Arena in Point Lookout, Missouri, US

Memorial Fieldhouse and Keeter Gymnasium is a 3,500-seat arena for College of the Ozarks at Point Lookout, Missouri, United States.

The Fieldhouse, located at the corner of Cultural Court and Opportunity Avenue, like other buildings on the campus was built with student labor fulfilling their "Hard Work U" obligations of working instead of paying tuition.

From 2000-2017 it had been the home of the NAIA Division II National Championship basketball tournament. Significant improvements to the fieldhouse were made prior to the 2014 NAIA Men's Division II Basketball Tournament.

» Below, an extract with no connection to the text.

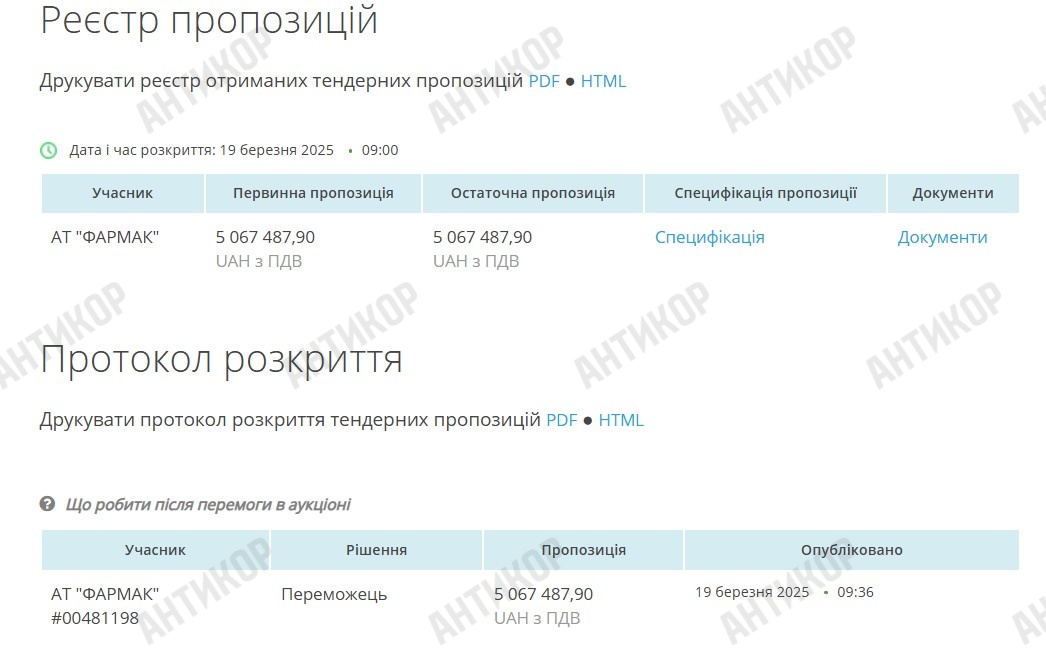The width and height of the screenshot is (1046, 663).
Task: Open the Специфікація link for АТ ФАРМАК
Action: pos(709,237)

The arena was dedicated in 1973. It is named for college vice-president Howell W. Keeter.

The fieldhouse has three basketball courts, an Olympic-sized swimming pool, weight room, racquetball courts, dance studio, volleyball, badminton and table tennis facilities.

In 2009 a 21888 sqft fitness center was added solving a practice problem for the men's and women's basketball teams. In the past men and women could not practice at the same time in the building.